Solved – Non negative least squares with minimal colinearity

least squaresmulticollinearitymultiple regressionoptimizationregression

I am trying to fit a dataset using the standard NNLS (non-negative least squares) approach.
Formally:

$\min_x ||Ax-b||^2_2$ s.t. $x\ge0$

This is a quadratic program and can be solved optimally. The solution I find fits the data reasonably well and is relatively sparse (which is good for me) but has an undesirable property: I find that it may assign high weights to features (columns of $A$) that are highly correlated. I would like my solution to be such that the correlation between support features (features that have high weights) will be minimal.

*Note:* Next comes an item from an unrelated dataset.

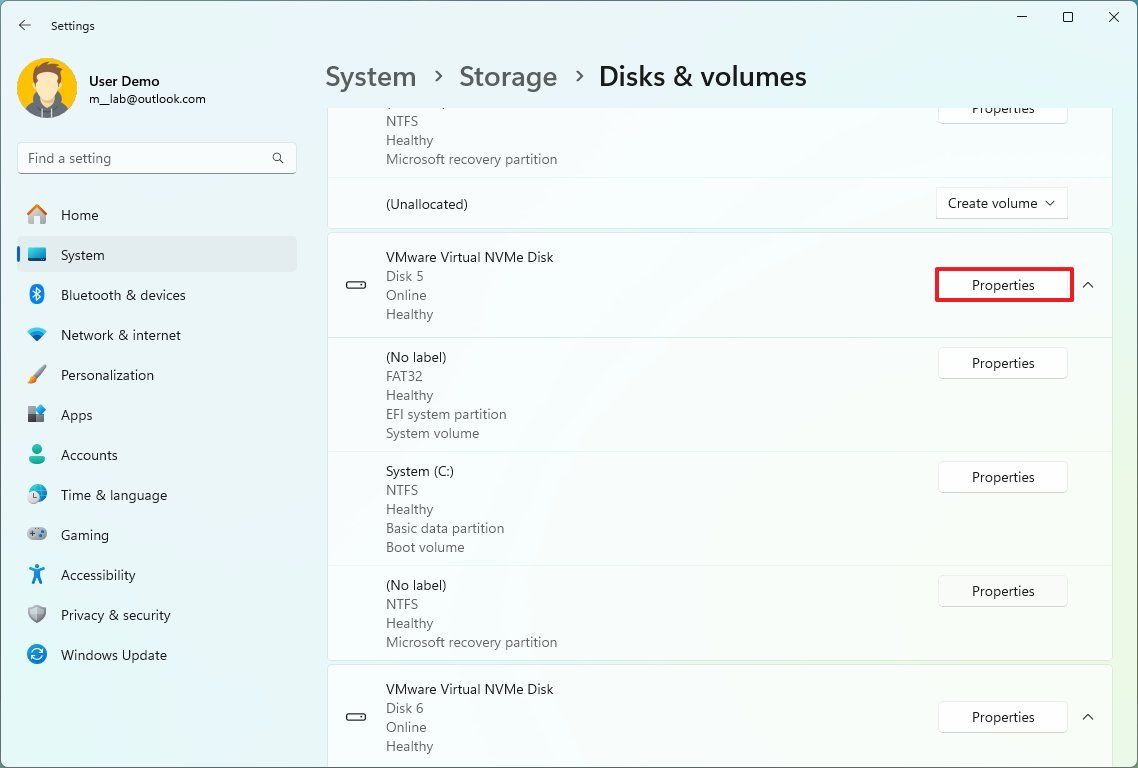Select the Network & internet wifi icon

Note that in my setting all entries of $A$ and $b$ are non-negative, and I can normalize the columns of $A$ so that the norm of each column is 1.

I tried approaching the problem by directly minimizing possible formalizations of the quantity I want. Note that $A^TA$ is the covariance matrix, so it could potentially be a good thing to minimize (perhaps not the diagonal, though). But minimizing $||Ax-b||^2_2+x^TA^TAx$ does not make any sense and minimizing $||Ax-b||^2_2+x^T(A^TA-I)x$ makes the optimization non-convex (because you get negative eigenvalues). With this approach, I can see that intuitively this is a bit like doing the opposite of ridge-regression/Tikhonov regularization.

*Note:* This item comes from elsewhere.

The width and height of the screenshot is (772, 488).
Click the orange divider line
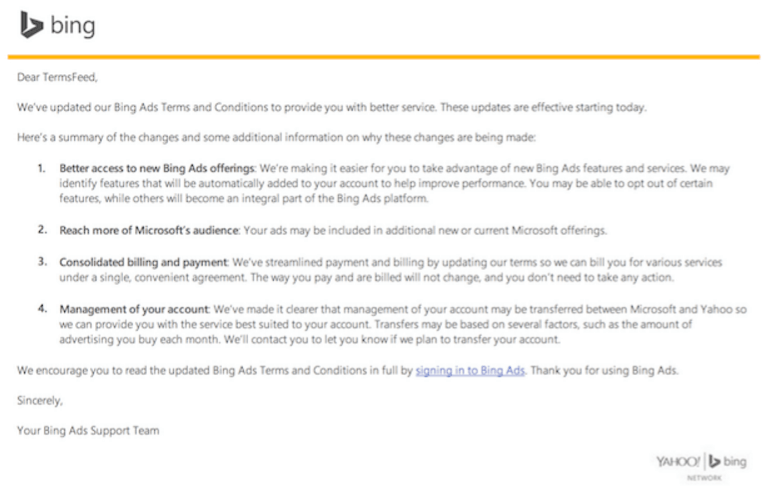point(384,57)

I also tried L1 regularization ($||Ax-b||^2_2+\lambda||x||_1$) just for the heck of it, but it doesn't solve this problem.

Formally, I am looking to modify the objective function such that it penalizes solutions in which features that are "similar" to each other both get high weights. There are several ways to formalize this notion, for example one being that I would like the support columns to be as orthogonal as possible.

Does anyone have ideas on how else to approach this?

Best Answer

I think minimizing $\| Ax -y \|^2 + \lambda x ^\top A^\top Ax$ does make sense. think of it as just a particular non-diagonal covariance gaussian prior. then you can vary $\lambda$ (and cross validate) to achieve different error/feature support tradeoffs.